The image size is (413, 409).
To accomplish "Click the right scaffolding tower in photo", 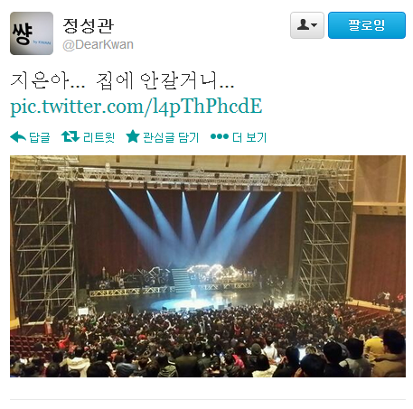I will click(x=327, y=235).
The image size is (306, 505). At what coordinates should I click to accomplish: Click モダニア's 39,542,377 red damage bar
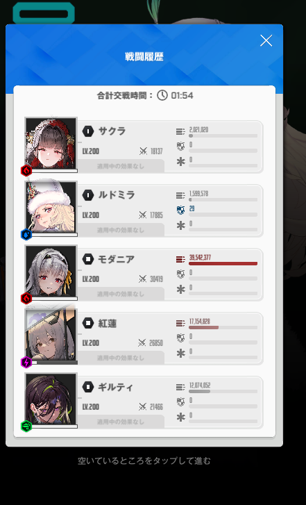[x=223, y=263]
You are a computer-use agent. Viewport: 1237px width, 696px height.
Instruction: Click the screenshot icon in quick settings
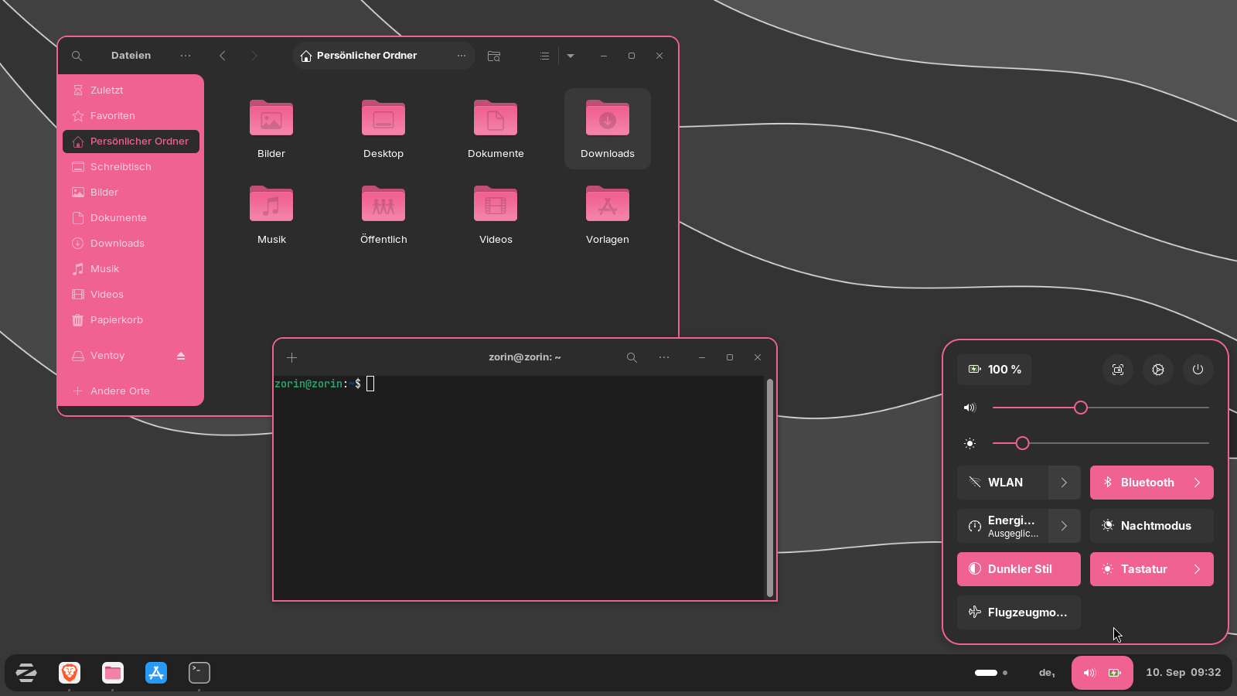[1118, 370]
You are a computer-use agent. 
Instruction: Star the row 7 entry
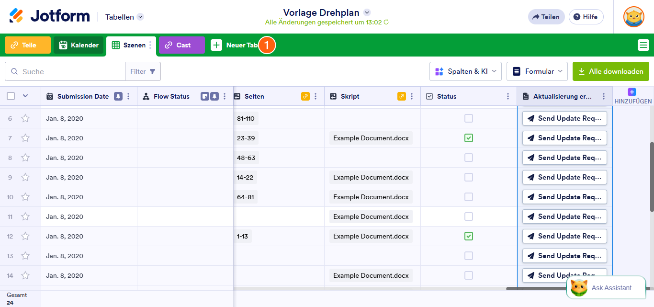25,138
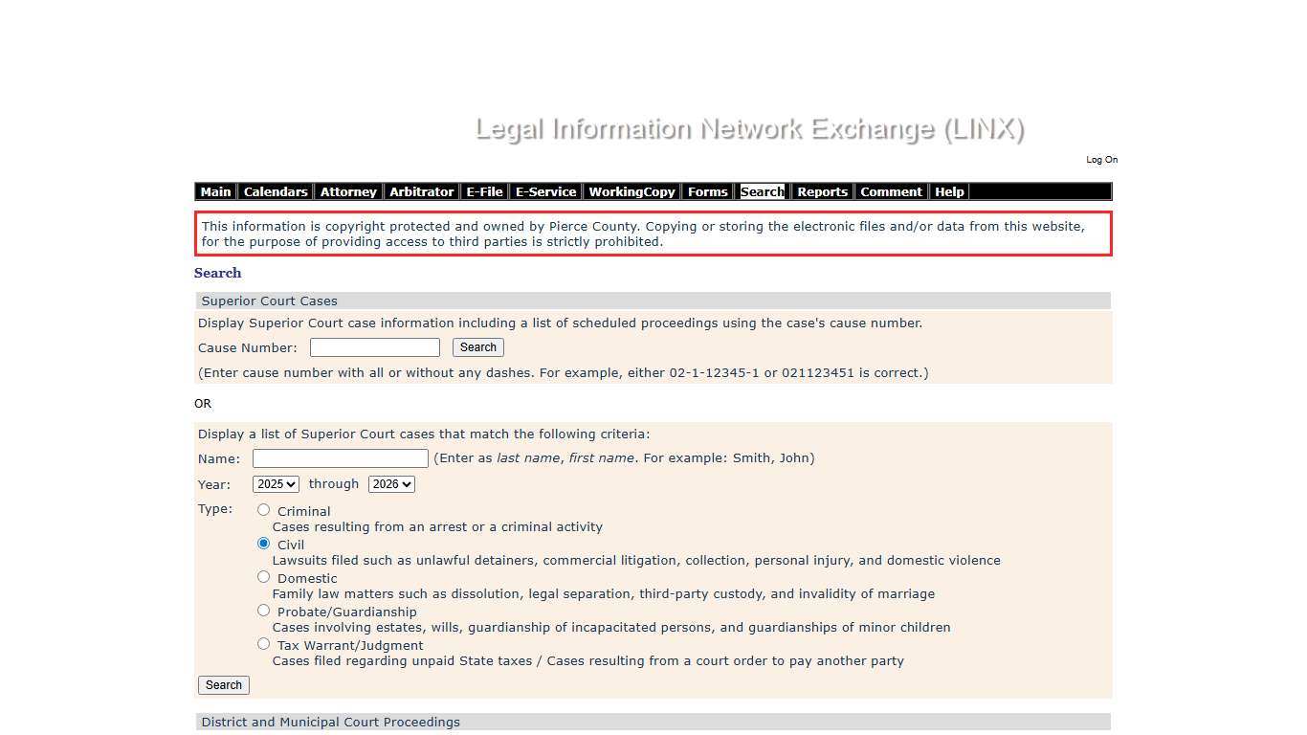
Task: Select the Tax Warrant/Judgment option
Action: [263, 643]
...
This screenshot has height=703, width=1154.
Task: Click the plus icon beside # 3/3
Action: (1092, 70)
==
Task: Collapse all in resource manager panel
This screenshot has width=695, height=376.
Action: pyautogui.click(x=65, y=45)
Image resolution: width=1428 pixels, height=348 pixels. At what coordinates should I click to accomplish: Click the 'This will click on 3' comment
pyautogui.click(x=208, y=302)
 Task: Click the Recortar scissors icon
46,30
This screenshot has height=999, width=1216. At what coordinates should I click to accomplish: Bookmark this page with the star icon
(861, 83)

WHAT YOU SHOULD DO
Go through the listing, find each line with the word "agent", and copy it.

RESPONSE
You are a computer-use agent. Viewport: 1237px width, 696px height.
You are a computer-use agent. 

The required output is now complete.